# Family Bronze Plaque. Great Grand Uncle



## Emac44 (Apr 13, 2008)

As I have already posted these photos in another thread I wish to share the photos with others on the World War 1 Threads. The Bronze Plaque is from the First World War. And it is for my Great Grand Uncle. Who was Killed in Action 6-8th August 1915 Gallipoli. His name was 2nd Lt John Younger MacKinnon serving with the 4th Battlion 1st AIF. And is buried at the Lone Pine Cemetry Gallipoli


----------



## syscom3 (Apr 13, 2008)

Thanks Emac!


----------



## Emac44 (Apr 13, 2008)

Thank you Sys. I believe the Plaque is a Grave Plaque. But I am unsure. I have sent an Email to the Australian War Museum in Canberra for confirmation to tell me exactly what the Plaque is. And have they any records and the significance of The Plaque. I have never heard of any other family receiving such a Plaque. And this Plaque has been in my family possession since 1915 . Which leads me to think if it is a rarity did my Great GrandFather have it made up intending to send it to Gallipoli to be placed on John Younger"s grave. But due to circumstances The Plaque remained in Australia. I will wait until the Museum contacts me Sys.

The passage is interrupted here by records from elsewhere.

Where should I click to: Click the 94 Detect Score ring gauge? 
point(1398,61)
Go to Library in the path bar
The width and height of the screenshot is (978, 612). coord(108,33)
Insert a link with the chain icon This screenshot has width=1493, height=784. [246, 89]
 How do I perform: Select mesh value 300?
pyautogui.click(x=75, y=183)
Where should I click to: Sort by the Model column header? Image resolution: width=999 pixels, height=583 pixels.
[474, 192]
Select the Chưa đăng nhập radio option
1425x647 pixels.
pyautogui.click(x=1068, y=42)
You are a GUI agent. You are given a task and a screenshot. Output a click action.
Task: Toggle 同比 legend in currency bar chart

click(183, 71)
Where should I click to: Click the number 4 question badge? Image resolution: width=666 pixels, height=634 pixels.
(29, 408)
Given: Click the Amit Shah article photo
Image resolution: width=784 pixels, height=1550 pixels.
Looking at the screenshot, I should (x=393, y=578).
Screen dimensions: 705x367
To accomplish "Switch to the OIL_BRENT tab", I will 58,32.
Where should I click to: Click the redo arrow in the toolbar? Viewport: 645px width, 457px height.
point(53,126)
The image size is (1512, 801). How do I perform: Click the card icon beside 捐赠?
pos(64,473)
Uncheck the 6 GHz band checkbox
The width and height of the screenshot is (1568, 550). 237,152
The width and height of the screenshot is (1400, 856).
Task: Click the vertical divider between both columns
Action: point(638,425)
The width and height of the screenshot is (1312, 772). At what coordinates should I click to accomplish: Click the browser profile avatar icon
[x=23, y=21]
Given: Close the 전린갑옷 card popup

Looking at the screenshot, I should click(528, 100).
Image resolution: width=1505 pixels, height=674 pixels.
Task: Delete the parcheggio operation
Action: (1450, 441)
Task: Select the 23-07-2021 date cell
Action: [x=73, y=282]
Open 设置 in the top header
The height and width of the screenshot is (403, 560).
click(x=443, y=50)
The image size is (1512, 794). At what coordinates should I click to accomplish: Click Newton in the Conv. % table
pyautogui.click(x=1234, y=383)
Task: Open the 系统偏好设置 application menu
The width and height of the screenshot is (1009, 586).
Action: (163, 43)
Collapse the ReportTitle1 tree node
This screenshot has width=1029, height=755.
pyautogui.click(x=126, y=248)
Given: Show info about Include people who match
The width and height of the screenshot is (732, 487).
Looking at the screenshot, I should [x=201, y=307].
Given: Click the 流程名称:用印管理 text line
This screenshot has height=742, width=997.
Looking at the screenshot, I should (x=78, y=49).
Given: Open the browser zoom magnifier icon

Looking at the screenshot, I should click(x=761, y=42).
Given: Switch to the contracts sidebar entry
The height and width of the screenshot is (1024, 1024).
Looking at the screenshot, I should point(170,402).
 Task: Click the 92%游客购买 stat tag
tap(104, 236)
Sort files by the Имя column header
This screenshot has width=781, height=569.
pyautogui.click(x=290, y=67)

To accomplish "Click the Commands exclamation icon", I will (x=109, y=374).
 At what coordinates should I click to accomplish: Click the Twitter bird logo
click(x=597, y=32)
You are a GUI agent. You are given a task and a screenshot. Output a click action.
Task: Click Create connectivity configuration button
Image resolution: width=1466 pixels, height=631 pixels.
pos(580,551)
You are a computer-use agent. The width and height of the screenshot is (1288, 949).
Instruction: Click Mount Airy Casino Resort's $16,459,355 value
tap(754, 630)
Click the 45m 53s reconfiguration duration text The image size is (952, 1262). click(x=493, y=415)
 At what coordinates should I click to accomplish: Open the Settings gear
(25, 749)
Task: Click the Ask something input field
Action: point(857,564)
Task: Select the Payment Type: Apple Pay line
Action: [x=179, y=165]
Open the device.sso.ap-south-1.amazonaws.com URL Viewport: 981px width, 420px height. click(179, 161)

Been contacted by the Museum and my email has been passed onto the Museum Curators with photos attached. So will just wait and see. Will be interesting to see the Museum answer


----------



## Wildcat (Apr 14, 2008)

Very cool Emac! Keep us posted as to what the AWM has to say.


----------



## Emac44 (Apr 14, 2008)

I am thinking of passing on the Bronze Plaque to the AWM on a loan basis only Wild. Yes I will keep you posted as to what the AWM says. I would like to know positively what the Plaque is. And for what purpose and why this Plaque exsists


----------



## Emac44 (Apr 22, 2008)

I do have an update of a type. The Plaque my family always thought was a Grave Marker Plaque turns out it may have been a Plaque given to mothers who had sons killed in action during the early days of World War 1. I was discussing the Plaque with a work mate of mine who up until recently was in the Australian Army Reserves and his brother collects Military Items both from World War 1 and 2. I still need to have this confirmed by the War Museum in Canberra. But if this is the case. The Plaque would have been presented to my Great Great GrandMother and has been handed down the family ever since


----------



## Wildcat (Apr 23, 2008)

Very interesting Emac.


----------



## Gnomey (Apr 23, 2008)

Interesting stuff Emac. An interesting piece of history to have as well.


----------



## Emac44 (Apr 25, 2008)

Thanks Gnomey. Which also set me to thinking how my Great Great Grandmother would have grieved to the loss of her son as any mother would have to have lost a son because of war


----------



## grob (Apr 27, 2008)

I have seen a few of these plaques ,and as you say they were given to the nearest relatives of the soldier killed .I think they were only issued in the first years of the war until the losses became very bad.They were issued by the goverment and the ones i have seen were given by the british goverment


----------



## Emac44 (Apr 28, 2008)

grob said:


> I have seen a few of these plaques ,and as you say they were given to the nearest relatives of the soldier killed .I think they were only issued in the first years of the war until the losses became very bad.They were issued by the goverment and the ones i have seen were given by the british goverment



But Grob my uncle was an Australian with the 4th Battalion 1st AIF Killed in Action. I just don't know any other reasons why an Australian Soldier's Family would be presented as you claim by a British Government with a Bronze Plaque


----------



## Maestro (Apr 28, 2008)

What you have is called a "Next of Kin Plaque", also called "The Dead Man's Penny". They were issued to the wife, children or parents of a British or Commonwealth soldier killed during the Great War.

More info :
WW1 Memorial Plaque Scroll: The Dead Man's Penny


----------



## Konigstiger205 (Apr 28, 2008)

Interesting thing....I'd like to have a piece of history from WW1 but of course not at the cost of someones life...too little is know about WW1 in my country which is a bad thing because at the end of the war Romania was united again...


----------



## Emac44 (Apr 30, 2008)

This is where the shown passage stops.